- Ben Katz: Let's say make him, maybe, make him a cake. But I don't know how to make cakes, do you?
- Laura the Receptionist: Um hmm.
- Ben Katz: [with lovey-dovey imagery] Well, if you were there you could, uh... "guide" me. Like when you're making the frosting, we'd both have our hands in the bowl... together...
- Laura the Receptionist: And we'd get it on our noses, and then we'd laugh...
- Ben Katz: Really?
- Laura the Receptionist: No. I don't think so.
- Dom Irrera: I was sittin' home, watchin' Dan Rather on the CBS Evening News, and I was playin' with my balls.
- Dr. Katz: Yeah.
- Dom Irrera: That don't make me gay, right?
- Dr. Katz: Not at all.
- Dom Irrera: I start twistin' and yankin' on 'em like a big ape, and I was curious to see how many twists I could get without actually snapping a whole ball sack off.
- Dr. Katz: Wait, let me guess.
- Dom Irrera: I got four and an eighth, and my body starts turning the other way, that's about it, y'know?

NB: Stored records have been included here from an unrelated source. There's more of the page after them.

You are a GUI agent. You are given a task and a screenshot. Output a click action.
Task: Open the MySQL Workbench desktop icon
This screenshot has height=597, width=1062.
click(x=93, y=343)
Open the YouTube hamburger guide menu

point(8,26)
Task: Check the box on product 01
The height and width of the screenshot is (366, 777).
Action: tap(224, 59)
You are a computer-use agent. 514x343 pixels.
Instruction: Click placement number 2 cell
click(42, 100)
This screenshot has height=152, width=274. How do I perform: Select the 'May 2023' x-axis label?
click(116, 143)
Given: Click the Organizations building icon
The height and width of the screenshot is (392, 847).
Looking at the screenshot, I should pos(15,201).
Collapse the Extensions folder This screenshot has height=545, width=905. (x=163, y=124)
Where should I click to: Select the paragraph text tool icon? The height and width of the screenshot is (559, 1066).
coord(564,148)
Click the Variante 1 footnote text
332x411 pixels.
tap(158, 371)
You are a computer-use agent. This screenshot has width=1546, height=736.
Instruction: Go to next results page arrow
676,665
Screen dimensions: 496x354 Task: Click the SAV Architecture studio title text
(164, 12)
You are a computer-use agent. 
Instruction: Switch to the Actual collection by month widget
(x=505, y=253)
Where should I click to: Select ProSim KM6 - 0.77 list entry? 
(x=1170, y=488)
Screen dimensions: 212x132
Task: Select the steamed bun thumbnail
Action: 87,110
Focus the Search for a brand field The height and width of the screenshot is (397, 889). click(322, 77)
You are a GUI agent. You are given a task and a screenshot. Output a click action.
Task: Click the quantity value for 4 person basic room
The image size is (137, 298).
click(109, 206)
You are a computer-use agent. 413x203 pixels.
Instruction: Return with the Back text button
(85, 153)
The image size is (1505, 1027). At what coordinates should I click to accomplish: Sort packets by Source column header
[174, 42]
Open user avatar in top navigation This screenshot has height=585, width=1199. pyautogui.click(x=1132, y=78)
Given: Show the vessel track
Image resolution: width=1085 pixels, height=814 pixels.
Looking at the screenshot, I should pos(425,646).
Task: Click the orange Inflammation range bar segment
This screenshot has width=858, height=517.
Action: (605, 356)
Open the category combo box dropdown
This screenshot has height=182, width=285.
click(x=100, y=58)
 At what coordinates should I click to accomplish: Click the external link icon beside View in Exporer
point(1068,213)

- Dom Irrera: See, I just found out today that you're a "doctor" doctor. Could you get me something to help me with my anxiety, or...?
- Dr. Katz: Absolutely, I can write you a script for an anti-anxiety medication, a low dosage, with no refills.
- Dom Irrera: Huh. Seems like it comes with all the perks. Could you give me anything to help me with, you know, my heartbeat? To raise it to a point of, like, a rabbit's?
- Dr. Katz: ...You'd like your heart to beat like a rabbit?
- Dom Irrera: I'd like to lose some weight, doc.
- Dr. Katz: Yeah, but that's not the way to do it: Take a pill that speeds up your heart.
- Dom Irrera: Do I look like I'm gonna have a heart attack now?
- Dr. Katz: No, you don't.
- Dom Irrera: 'Cause I feel like I might, not right now, but towards the end of the session.
- Dr. Katz: Okay, well, just let me know.